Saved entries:
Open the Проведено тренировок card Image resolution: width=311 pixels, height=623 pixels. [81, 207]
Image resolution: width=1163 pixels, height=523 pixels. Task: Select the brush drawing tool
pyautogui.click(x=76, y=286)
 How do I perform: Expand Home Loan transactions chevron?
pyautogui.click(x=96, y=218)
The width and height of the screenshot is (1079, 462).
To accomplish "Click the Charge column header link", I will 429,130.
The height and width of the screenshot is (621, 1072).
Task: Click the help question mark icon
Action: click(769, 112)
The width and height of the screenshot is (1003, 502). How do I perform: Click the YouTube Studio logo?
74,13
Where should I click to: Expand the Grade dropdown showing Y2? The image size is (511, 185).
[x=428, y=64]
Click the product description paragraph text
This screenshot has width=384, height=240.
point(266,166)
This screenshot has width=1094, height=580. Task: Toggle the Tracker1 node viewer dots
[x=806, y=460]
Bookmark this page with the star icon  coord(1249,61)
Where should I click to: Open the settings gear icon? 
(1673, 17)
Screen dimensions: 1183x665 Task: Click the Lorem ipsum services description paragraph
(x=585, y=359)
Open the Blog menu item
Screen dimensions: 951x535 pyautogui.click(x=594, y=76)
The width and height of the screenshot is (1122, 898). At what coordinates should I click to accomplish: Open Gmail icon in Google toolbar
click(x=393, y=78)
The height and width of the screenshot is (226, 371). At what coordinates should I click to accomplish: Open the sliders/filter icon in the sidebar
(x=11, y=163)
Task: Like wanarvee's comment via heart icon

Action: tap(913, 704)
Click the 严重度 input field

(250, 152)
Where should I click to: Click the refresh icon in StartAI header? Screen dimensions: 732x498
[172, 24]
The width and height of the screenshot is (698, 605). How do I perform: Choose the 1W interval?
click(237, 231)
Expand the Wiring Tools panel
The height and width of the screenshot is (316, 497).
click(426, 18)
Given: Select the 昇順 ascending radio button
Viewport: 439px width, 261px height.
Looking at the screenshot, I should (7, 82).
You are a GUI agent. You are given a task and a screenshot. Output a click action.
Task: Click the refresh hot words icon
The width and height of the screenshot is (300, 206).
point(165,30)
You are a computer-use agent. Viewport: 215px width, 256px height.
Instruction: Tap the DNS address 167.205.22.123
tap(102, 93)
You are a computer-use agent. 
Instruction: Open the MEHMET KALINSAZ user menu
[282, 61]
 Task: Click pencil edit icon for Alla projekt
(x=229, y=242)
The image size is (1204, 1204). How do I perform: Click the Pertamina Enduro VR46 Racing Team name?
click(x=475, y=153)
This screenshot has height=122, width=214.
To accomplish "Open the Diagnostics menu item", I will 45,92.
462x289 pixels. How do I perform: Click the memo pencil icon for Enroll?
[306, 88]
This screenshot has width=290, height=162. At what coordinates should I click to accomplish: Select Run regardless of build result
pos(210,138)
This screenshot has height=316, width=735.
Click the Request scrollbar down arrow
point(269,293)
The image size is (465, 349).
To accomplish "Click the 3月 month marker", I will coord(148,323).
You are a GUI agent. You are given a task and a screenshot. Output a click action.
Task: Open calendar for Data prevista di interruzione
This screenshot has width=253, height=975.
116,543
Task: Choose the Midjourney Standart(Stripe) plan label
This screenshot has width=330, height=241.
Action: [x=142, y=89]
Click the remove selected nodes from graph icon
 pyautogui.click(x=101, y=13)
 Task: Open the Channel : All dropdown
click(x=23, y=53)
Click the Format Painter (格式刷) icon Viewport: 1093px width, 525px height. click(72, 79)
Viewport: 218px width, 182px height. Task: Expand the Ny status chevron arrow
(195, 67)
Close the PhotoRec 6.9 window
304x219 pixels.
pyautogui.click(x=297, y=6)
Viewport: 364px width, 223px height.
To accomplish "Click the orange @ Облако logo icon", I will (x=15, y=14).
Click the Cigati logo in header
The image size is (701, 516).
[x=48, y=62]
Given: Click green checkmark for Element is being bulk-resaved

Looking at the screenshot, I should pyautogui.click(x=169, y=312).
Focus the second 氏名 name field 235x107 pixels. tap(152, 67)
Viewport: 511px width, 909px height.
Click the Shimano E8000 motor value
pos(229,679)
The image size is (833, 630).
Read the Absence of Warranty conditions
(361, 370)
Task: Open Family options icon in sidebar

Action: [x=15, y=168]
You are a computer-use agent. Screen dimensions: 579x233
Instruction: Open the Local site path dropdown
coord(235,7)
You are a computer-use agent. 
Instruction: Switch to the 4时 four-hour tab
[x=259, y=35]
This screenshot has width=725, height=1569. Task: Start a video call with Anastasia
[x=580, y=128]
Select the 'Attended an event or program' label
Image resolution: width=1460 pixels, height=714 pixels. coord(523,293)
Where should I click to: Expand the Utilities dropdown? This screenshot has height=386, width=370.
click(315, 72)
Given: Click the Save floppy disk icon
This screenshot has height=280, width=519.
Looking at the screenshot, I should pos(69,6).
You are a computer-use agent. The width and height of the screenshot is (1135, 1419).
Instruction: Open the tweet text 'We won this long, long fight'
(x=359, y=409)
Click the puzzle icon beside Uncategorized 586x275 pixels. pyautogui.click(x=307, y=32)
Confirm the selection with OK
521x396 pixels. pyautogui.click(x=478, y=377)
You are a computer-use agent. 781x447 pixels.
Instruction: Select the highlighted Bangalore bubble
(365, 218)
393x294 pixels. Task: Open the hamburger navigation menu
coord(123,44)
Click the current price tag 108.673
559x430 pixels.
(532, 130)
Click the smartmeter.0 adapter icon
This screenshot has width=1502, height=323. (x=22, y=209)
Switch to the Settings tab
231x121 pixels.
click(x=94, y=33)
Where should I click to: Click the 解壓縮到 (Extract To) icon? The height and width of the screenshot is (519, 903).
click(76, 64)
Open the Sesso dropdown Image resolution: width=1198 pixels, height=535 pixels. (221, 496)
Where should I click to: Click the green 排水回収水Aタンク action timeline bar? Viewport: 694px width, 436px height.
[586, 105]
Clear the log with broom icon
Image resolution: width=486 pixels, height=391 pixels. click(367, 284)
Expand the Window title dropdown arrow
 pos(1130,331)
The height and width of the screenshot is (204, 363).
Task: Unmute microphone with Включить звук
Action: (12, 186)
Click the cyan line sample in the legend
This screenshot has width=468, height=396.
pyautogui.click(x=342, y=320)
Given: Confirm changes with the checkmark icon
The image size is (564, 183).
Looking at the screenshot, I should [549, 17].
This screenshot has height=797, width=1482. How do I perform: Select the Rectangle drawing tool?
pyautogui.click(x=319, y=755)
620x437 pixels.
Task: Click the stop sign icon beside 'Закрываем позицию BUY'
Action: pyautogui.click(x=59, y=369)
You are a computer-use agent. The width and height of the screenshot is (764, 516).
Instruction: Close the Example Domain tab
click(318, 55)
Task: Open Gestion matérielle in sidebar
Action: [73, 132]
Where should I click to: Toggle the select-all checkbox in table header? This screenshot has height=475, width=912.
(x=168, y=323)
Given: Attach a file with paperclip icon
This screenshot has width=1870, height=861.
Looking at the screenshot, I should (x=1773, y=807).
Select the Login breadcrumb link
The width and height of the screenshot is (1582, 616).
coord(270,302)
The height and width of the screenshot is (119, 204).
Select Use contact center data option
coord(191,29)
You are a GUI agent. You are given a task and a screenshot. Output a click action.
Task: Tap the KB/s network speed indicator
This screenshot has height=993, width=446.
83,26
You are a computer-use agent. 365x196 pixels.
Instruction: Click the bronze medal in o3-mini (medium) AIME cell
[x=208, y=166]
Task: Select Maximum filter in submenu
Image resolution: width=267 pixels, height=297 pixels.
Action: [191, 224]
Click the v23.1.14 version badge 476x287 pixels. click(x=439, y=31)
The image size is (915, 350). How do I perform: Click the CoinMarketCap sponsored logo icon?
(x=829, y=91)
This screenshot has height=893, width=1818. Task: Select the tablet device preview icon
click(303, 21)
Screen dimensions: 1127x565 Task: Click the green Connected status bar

▶ _Aim of the exercise_
Find the line with "How do I perform: Expand" in the entries above. Retype it and each line after it, exactly, through the line with "The width and height of the screenshot is (1079, 462).", and stop there.

▶ _Completed exercise_
 How do I perform: Expand Home Loan transactions chevron?
pyautogui.click(x=96, y=218)
The width and height of the screenshot is (1079, 462).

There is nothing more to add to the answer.